= Beginning of Section =

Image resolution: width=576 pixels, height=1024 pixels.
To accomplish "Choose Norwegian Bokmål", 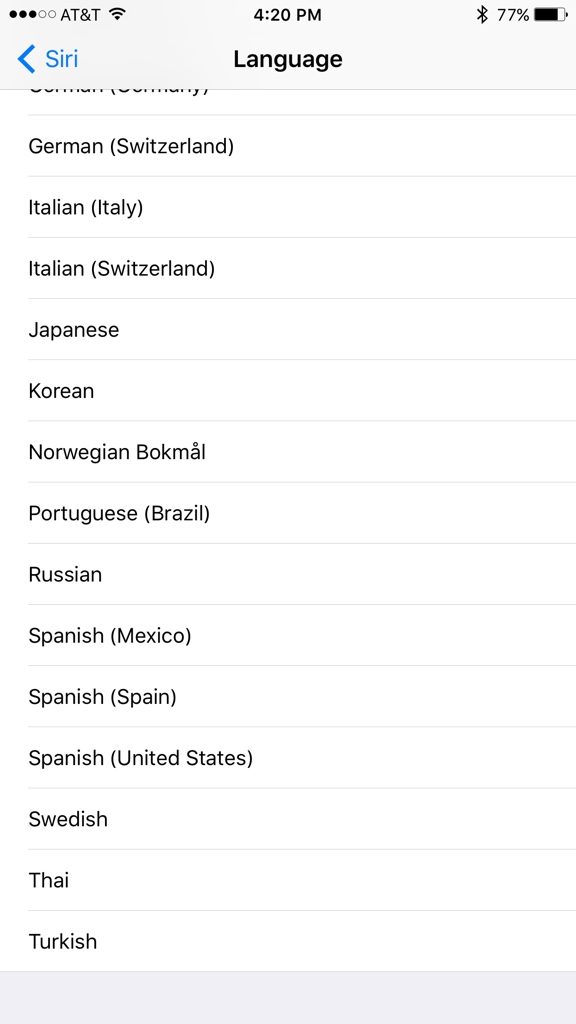I will 288,452.
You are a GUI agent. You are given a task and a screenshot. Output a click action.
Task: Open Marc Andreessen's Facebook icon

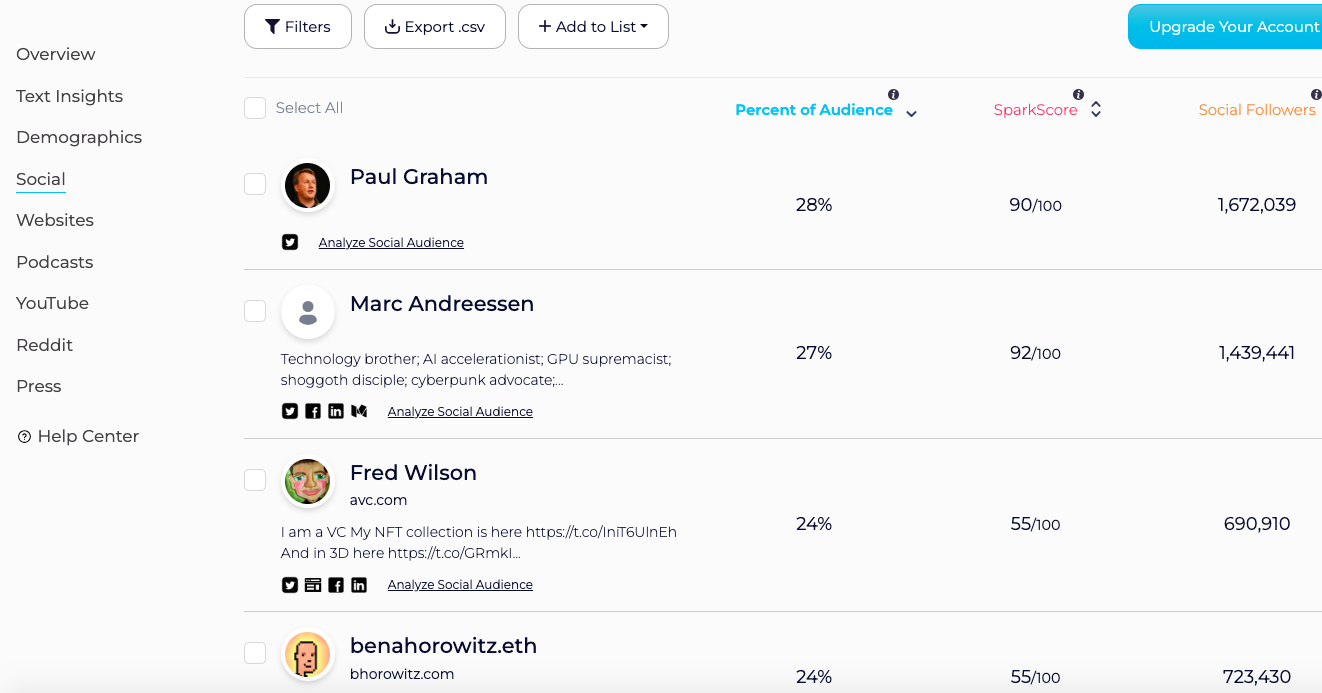pos(313,411)
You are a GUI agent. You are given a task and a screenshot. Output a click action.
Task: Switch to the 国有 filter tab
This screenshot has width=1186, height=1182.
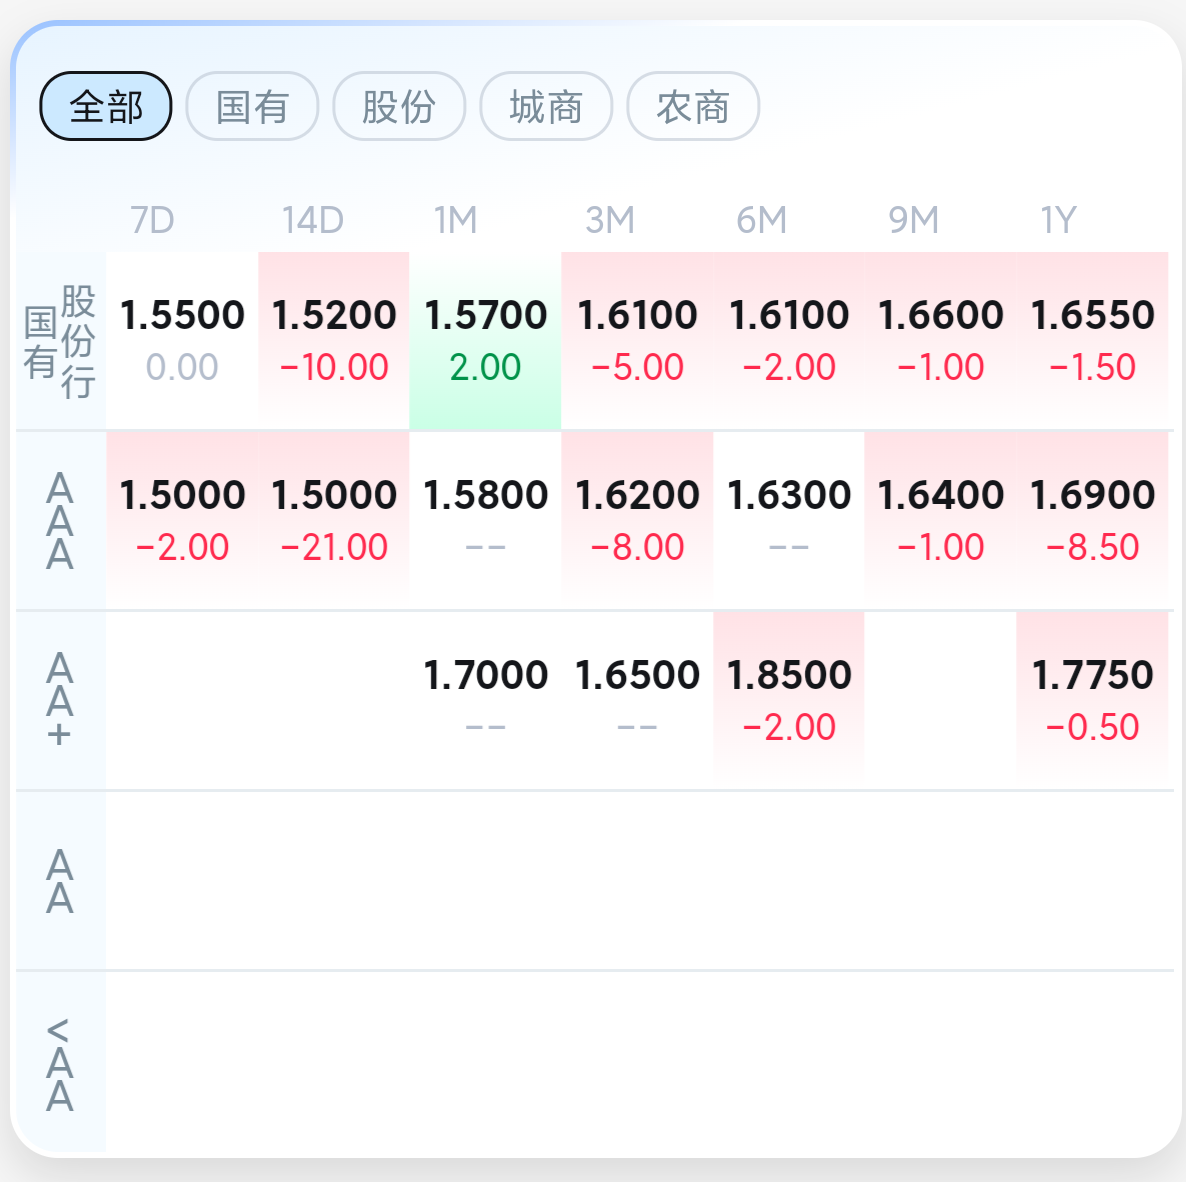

= End of Section =

Problem to work on
Drop the pictures, then write out only the lines running from the one containing "Task: Open Marc Andreessen's Facebook icon" through the last line above, both included, exactly.

Answer to this task
Task: Open Marc Andreessen's Facebook icon

pos(313,411)
You are a GUI agent. You are given a task and a screenshot. Output a click action.
Task: Switch to the 国有 filter tab
This screenshot has width=1186, height=1182.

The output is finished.